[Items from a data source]
——————

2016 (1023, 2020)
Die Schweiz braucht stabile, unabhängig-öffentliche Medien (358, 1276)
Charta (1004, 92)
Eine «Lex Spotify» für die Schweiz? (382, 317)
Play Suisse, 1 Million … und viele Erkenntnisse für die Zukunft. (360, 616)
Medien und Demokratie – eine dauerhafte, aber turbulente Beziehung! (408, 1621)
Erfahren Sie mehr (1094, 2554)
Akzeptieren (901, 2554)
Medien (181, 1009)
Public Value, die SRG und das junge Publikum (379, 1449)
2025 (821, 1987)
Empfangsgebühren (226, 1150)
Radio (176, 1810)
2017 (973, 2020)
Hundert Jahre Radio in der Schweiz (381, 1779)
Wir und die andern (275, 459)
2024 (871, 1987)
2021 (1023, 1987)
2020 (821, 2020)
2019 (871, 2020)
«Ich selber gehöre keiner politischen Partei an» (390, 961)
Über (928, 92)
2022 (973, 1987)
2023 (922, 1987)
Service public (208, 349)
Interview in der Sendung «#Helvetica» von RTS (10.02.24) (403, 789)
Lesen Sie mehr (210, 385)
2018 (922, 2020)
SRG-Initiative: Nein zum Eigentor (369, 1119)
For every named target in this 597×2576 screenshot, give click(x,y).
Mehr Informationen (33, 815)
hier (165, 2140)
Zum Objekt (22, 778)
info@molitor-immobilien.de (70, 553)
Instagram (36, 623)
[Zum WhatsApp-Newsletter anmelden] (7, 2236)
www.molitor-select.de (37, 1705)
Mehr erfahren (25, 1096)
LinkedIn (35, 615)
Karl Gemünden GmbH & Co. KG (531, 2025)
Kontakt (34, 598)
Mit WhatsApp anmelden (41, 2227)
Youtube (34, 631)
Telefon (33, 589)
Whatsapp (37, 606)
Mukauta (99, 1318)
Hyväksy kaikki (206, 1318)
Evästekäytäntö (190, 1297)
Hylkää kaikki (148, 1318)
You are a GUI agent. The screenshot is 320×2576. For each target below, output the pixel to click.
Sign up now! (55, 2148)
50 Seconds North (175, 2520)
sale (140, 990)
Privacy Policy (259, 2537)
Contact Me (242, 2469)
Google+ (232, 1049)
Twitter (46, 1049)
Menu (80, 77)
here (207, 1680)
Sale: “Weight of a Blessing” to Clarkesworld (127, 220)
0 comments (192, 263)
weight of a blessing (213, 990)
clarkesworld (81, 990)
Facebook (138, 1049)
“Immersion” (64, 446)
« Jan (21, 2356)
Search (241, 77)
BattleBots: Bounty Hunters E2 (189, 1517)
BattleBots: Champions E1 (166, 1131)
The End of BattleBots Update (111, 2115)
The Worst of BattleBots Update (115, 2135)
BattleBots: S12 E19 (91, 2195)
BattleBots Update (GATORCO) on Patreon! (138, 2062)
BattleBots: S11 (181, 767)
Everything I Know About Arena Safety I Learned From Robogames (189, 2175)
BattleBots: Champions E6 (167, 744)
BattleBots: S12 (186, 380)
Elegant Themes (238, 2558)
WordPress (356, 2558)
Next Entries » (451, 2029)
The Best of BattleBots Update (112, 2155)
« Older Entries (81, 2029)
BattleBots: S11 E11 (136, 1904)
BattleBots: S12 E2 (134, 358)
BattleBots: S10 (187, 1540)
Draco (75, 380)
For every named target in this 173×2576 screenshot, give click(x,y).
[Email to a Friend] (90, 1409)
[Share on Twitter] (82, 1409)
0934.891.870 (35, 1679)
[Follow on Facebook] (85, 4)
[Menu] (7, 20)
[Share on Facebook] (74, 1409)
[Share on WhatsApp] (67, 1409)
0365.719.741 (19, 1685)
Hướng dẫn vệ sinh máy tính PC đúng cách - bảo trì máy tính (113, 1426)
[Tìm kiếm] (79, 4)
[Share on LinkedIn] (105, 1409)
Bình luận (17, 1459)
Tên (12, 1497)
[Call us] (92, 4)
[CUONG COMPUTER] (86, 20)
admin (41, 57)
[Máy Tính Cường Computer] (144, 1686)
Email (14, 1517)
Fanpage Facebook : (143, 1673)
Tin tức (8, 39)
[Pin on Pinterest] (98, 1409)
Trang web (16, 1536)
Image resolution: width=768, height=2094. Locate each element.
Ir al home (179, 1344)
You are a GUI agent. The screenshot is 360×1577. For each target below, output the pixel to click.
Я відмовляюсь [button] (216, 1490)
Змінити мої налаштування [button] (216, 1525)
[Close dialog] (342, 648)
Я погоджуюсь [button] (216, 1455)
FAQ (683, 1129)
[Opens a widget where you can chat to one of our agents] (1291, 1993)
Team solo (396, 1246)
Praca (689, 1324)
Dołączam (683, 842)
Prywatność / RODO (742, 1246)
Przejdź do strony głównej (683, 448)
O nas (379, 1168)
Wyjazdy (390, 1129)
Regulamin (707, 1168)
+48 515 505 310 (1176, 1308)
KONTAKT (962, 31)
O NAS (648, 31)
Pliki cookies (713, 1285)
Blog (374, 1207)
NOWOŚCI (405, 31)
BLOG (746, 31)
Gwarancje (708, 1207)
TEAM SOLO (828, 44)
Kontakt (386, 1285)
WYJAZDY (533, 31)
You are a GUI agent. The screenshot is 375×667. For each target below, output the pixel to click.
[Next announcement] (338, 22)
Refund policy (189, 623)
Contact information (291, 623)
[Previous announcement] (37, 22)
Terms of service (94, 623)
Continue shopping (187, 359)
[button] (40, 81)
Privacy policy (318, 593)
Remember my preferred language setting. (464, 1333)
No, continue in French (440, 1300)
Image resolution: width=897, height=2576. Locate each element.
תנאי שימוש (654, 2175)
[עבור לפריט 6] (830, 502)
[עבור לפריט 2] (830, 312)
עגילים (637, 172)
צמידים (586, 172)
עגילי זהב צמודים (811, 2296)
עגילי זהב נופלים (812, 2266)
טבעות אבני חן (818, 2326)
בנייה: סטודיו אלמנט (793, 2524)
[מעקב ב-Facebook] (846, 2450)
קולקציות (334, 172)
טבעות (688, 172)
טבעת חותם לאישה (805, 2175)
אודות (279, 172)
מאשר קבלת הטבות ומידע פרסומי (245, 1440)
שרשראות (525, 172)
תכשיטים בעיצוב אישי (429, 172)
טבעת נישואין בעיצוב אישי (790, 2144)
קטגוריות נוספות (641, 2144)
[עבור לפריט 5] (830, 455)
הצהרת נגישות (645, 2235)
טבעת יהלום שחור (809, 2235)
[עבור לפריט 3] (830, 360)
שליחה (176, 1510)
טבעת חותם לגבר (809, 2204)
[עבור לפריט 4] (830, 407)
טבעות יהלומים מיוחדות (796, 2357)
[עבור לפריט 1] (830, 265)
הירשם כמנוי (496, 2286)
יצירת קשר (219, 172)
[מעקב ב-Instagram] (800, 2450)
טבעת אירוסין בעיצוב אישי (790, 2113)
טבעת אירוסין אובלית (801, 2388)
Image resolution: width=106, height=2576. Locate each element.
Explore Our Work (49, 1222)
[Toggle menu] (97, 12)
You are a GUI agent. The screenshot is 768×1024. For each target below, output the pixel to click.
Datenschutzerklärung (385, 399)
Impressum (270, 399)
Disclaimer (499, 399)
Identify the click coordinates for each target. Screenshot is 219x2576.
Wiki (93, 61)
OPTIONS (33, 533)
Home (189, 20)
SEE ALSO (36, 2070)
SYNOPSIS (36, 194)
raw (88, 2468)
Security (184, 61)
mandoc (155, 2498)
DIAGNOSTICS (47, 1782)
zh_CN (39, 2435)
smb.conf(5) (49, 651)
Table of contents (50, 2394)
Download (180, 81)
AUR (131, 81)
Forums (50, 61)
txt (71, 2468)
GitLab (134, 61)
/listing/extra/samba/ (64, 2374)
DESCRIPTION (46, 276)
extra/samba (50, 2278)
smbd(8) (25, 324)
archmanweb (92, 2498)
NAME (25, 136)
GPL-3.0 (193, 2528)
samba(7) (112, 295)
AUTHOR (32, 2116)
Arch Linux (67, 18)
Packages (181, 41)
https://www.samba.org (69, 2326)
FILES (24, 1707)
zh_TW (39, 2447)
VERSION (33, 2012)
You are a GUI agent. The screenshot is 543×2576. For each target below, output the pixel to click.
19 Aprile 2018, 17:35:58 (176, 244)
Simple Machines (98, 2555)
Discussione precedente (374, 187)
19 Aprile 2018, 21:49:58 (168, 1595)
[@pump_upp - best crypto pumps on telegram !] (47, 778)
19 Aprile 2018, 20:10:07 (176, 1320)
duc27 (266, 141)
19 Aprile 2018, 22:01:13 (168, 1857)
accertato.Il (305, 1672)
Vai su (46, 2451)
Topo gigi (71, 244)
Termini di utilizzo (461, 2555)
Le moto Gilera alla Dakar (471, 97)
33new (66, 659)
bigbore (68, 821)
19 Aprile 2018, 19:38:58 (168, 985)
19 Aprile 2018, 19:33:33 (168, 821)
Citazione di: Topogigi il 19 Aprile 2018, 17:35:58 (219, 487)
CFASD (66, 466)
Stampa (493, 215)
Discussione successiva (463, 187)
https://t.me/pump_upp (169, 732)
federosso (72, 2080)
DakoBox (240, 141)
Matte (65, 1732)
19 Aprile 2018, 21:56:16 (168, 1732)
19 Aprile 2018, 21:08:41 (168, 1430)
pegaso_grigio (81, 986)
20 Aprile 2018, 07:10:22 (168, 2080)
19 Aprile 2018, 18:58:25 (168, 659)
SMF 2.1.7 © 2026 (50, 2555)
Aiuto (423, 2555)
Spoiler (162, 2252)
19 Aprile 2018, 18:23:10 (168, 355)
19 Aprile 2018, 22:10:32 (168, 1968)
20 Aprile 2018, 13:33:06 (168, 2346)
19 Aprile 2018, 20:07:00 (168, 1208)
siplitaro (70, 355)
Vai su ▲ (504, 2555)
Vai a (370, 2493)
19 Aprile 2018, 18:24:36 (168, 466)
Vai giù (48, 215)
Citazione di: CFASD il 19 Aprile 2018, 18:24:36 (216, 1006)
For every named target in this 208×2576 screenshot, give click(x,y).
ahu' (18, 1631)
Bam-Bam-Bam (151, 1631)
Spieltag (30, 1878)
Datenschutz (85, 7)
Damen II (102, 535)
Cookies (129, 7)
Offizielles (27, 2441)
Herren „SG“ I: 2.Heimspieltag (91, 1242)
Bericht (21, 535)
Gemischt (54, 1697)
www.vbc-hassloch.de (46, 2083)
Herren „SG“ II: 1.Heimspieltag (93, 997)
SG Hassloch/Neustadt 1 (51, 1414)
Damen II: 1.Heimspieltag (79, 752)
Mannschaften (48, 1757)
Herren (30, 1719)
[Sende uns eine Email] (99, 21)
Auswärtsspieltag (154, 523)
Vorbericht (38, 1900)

——————

Output only an exact transcription of the lines above from the one with "Regulamin (707, 1168)" up to and including the one with "Contact information (291, 623)".

> Answer space:
Regulamin (707, 1168)
+48 515 505 310 (1176, 1308)
KONTAKT (962, 31)
O NAS (648, 31)
Pliki cookies (713, 1285)
Blog (374, 1207)
NOWOŚCI (405, 31)
BLOG (746, 31)
Gwarancje (708, 1207)
TEAM SOLO (828, 44)
Kontakt (386, 1285)
WYJAZDY (533, 31)
You are a GUI agent. The screenshot is 375×667. For each target below, output the pixel to click.
[Next announcement] (338, 22)
Refund policy (189, 623)
Contact information (291, 623)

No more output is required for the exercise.